I blinked. Slowly. His voice was hard. Flat. But it was also raspy. Rough. Chiseled from smoking too many cigarettes throughout the years. That shouldn’t have pleased me. Cigarettes killed almost half a million Americans every year, and the deaths weren’t pretty.
The thought of Gage succumbing to a death like that had me tasting bile.
So no, I didn’t like that he smoked.
But I liked the way it had deepened his manly rasp. The way it clung to his pores and mingled perfectly with his natural scent to create a cologne Armani would likely kill for.
But still.
“You shouldn’t smoke,” I said, surprising myself. Because I should’ve asked him what he was doing on my doorstep at eight in the morning. Or started the very well-rehearsed and efficient speech I’d drafted in case I encountered him again and he was still under the impression that we were something.
But I didn’t do those things.
I said what I said because no matter what I loved about his smoky scent and voice, I did not love any single thing about something that increased his risk of dying early.
And from what I knew about the Sons of Templar MC, that risk was already pretty freaking high.
Gage’s expression cleared completely, eyes wide in total surprise for a split second. Then he recovered. Of course he recovered.
“How the fuck do you know I smoke?” he demanded.
“I’m me, not freaking hard,” I shot back, not resisting my urge to smile.
Something in his jaw ticked, the corner of his granite mouth turning up. “Fuck,” he said, the curse somehow like ambrosia in the air coming from him.
I blinked again. “What?”
He stepped forward, slightly in my door but not in my space. That didn’t mean my body didn’t respond to his complete nearness.
It did.
Dramatically.
“The word you’re lookin’ for, baby, when you’re cute as fuck and tryin’ to mimic me but fallin’ short when you can’t even mutter the word ‘fuck’ from your sweet-as-shit lips,” he said, eyes on the lips he’d just called ‘sweet as shit.’
I struggled to keep my wits about me. He was making it hard as crap. “I don’t need to curse to make my point,” I said, hating that my voice betrayed exactly what he was doing to me.

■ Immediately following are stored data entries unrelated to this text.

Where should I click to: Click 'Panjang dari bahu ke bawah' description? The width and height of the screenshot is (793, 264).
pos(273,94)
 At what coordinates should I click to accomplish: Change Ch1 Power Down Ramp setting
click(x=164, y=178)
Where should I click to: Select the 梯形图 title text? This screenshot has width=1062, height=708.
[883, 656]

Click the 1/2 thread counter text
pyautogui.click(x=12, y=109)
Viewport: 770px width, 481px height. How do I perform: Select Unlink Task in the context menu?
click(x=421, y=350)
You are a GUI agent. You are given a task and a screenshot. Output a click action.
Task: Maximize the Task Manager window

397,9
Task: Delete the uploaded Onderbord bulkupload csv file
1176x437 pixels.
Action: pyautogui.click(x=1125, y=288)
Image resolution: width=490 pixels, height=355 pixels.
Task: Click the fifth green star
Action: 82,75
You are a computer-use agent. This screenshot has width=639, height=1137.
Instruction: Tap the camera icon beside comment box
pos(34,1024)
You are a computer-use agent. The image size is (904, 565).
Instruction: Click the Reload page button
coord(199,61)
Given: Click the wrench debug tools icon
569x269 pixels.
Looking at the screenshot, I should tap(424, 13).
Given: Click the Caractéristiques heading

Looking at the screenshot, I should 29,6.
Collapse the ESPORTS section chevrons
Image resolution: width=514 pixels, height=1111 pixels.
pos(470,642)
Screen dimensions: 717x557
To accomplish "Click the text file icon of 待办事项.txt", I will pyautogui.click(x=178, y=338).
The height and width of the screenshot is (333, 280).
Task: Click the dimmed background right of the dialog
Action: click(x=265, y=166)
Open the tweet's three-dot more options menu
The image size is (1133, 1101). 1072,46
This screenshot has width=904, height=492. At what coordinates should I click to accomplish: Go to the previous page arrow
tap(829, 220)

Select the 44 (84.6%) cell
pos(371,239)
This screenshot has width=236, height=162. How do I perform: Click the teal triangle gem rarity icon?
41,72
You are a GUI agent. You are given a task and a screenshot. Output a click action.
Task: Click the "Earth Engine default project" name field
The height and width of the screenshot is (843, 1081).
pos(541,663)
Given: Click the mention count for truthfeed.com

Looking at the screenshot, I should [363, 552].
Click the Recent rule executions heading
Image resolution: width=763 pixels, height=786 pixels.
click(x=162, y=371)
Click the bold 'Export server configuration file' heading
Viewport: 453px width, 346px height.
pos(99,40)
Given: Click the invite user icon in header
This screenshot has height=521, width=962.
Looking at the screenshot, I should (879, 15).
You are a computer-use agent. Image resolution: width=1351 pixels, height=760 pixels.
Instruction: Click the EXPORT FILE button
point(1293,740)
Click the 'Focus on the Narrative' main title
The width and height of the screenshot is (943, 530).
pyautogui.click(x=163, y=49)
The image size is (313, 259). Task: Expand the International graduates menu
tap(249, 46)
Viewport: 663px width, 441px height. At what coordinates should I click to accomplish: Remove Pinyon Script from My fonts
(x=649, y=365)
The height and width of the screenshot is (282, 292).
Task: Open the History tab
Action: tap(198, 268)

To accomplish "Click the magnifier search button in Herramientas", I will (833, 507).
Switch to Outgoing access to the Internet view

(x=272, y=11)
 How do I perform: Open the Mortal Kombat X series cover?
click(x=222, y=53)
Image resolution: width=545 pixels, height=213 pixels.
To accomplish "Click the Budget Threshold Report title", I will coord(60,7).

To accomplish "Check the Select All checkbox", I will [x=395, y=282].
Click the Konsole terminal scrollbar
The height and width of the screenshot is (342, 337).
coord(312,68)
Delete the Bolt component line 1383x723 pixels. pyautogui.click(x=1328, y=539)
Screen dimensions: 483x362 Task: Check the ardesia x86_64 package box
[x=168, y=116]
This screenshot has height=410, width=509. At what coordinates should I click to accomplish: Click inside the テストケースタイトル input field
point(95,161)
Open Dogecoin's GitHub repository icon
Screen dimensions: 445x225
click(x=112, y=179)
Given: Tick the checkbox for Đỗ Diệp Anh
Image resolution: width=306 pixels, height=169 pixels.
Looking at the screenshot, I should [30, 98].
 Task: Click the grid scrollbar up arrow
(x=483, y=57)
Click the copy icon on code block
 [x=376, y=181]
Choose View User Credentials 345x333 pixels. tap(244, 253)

I sucked in a deep breath. “You shouldn’t smoke. It’s bad for you.”
He leaned back, face hardening once more. “Do a lot of things that are bad for me,” he replied. “Smokin’ is just one thing on the list. Very near the fuckin’ bottom. What’s on the top is me standing right where I am now.”
I screwed up my nose. “You standing on my doorstep is worse than you sucking on a death stick that boasts tar and carbon monoxide in its ingredient deck?” I clarified.
There was the mouth twitch again. “Yeah, baby. In my world, there’s something much fuckin’ worse than suckin’ on poison.” His eyes were on my lips. “And that’s tastin’ something sweet.”
His words struck me. Bodily. Struck me mute. But even his threats, his comments about violence and murder, hadn’t made me mute. It was the way he talked about me being sweet. Like it was a bad thing, but a good thing too. Because his words, the low rasp of his voice, his gaze—they all told me that he was interested in me.
Me.
Luckily I didn’t have to scramble a response, as he folded his arms across his chest. He was wearing a long henley because there was still a crisp chill to the air considering it was early October; even in California, the weather was turning slightly.
And he’d likely ridden on his bike.
“You gonna keep starin’ at me, or you gonna get your shit together?” he asked, his voice hard but somehow amused at the same time.
My eyes jerked upward from where they’d been inspecting his pecs, wondering if they were as hard as they looked. And then wondering what they looked like without the shirt, if his entire body was coated in tattoos like his visible skin seemed to portray.
“My shit together?” I repeated, thinking that pretty much my whole life since that day almost a decade before was centered, almost violently focused on having ‘my shit together.’ I had excelled at that for nine years.
Apart from the past week.
Well, the past four days, to be exact.
Since this man came into my life.
My life since then did not have its shit together.
Or more accurately, I did not have my shit together.
How did he expect me to get it together with him standing right there? I wouldn’t be able to get back to my carefully ordered life unless he was far, far away. And even then, the ghost of his presence was forceful enough to blow me off-kilter for the past two days.
“Yeah, babe.” He looked pointedly at my toes. “Unless you’re plannin’ on going to work barefoot. And I’m guessin’ you don’t plan on that.” His eyes went to my exposed arms. “And you’re gonna need to cover up. It’s chilly. Colder on the bike.”